[Task input]
■ ■ ■
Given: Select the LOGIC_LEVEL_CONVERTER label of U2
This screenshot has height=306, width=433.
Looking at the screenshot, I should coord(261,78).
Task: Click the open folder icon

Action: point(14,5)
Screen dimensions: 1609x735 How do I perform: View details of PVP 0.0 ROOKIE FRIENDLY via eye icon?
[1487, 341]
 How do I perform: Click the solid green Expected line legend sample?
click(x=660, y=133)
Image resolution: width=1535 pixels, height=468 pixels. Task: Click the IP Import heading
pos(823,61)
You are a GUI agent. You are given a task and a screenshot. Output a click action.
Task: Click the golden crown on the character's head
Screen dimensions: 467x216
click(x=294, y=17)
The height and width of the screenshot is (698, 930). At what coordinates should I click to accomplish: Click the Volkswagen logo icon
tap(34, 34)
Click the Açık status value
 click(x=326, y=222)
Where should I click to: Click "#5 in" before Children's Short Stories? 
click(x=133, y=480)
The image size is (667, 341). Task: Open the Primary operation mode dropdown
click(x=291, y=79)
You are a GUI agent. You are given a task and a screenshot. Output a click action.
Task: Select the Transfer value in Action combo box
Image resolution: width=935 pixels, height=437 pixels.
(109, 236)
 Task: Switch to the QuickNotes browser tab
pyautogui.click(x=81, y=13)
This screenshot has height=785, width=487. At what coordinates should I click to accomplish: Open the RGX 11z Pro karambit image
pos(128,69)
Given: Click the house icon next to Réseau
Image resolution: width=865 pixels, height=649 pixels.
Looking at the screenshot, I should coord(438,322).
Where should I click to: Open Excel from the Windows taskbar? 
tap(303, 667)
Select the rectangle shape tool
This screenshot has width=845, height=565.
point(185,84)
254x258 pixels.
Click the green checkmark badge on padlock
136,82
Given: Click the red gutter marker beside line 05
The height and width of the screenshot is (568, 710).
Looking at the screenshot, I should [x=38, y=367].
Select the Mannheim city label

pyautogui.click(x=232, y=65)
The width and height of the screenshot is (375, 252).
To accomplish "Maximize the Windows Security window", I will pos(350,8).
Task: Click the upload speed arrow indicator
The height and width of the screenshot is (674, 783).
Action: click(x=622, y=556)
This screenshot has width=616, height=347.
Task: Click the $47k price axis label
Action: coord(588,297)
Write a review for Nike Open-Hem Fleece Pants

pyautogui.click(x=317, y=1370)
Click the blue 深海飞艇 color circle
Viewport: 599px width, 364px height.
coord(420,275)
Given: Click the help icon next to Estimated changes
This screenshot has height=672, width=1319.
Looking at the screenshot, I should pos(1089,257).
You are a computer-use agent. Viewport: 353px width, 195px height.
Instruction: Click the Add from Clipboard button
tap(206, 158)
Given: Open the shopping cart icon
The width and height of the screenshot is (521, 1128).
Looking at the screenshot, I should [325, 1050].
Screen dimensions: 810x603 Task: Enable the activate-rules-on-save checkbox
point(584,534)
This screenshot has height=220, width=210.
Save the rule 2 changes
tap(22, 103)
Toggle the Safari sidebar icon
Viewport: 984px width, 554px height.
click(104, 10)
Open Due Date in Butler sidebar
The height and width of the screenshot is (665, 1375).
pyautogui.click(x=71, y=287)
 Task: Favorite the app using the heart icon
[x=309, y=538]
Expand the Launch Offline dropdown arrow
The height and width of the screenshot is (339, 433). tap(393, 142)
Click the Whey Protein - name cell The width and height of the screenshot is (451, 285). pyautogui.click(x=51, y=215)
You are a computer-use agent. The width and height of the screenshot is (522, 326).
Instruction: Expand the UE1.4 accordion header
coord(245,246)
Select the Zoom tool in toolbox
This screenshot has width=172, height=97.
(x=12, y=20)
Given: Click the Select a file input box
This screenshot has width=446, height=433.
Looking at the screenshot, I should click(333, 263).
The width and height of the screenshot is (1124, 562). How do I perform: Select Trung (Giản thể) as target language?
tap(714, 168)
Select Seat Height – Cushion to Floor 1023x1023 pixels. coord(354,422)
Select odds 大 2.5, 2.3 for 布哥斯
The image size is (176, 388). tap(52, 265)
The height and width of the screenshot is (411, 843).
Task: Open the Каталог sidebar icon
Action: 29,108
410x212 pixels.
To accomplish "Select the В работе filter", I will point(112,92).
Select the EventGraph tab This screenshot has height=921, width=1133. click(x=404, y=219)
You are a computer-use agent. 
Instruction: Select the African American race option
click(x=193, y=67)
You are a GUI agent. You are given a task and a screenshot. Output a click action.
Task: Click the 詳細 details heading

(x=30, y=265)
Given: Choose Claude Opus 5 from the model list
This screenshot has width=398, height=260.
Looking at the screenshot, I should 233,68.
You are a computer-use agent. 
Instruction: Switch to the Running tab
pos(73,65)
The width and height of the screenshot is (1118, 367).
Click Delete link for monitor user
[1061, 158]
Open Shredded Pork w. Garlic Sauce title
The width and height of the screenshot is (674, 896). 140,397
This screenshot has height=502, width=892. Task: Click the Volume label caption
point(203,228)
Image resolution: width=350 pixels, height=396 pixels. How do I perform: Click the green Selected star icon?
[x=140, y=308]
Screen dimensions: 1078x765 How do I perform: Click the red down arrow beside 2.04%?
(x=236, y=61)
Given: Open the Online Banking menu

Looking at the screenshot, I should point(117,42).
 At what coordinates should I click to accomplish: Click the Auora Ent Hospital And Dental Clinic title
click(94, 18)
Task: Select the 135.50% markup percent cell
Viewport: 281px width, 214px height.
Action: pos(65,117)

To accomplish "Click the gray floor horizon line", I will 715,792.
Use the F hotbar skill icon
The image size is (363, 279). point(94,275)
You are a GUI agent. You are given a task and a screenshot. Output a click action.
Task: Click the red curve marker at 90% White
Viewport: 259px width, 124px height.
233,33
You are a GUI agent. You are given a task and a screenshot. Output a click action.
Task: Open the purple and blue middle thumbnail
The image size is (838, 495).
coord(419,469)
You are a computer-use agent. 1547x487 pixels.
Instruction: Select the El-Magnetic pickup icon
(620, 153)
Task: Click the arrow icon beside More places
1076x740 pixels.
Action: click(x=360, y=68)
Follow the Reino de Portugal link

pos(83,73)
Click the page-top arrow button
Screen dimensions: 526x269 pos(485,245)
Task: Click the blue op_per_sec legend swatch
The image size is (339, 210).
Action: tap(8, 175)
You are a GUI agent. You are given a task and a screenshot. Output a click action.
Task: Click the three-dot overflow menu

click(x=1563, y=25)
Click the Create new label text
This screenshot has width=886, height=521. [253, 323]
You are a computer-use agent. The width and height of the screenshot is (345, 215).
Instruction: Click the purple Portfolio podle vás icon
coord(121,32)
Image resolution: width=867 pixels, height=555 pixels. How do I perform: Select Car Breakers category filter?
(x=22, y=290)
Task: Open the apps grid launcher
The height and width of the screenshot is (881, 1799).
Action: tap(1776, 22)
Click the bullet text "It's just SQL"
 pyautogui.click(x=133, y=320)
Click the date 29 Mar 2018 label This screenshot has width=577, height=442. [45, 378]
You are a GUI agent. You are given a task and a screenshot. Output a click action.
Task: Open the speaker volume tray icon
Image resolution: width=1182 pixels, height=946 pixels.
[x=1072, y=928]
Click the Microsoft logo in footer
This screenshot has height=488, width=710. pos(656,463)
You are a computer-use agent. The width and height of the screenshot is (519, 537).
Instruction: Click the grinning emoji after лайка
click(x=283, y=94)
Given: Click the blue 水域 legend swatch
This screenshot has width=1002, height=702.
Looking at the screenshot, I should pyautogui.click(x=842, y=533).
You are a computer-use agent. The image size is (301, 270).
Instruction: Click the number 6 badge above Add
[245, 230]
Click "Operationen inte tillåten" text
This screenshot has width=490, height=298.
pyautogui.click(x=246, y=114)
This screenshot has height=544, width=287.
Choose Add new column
■ ■ ■
[Work task] Among the entries above, locate the lines containing "is (522, 326)." and "Given: Click the Select a file input box", and transcribe exactly those two lines and all lines between.

[Response box]
You are a computer-use agent. The width and height of the screenshot is (522, 326).
Instruction: Expand the UE1.4 accordion header
coord(245,246)
Select the Zoom tool in toolbox
This screenshot has width=172, height=97.
(x=12, y=20)
Given: Click the Select a file input box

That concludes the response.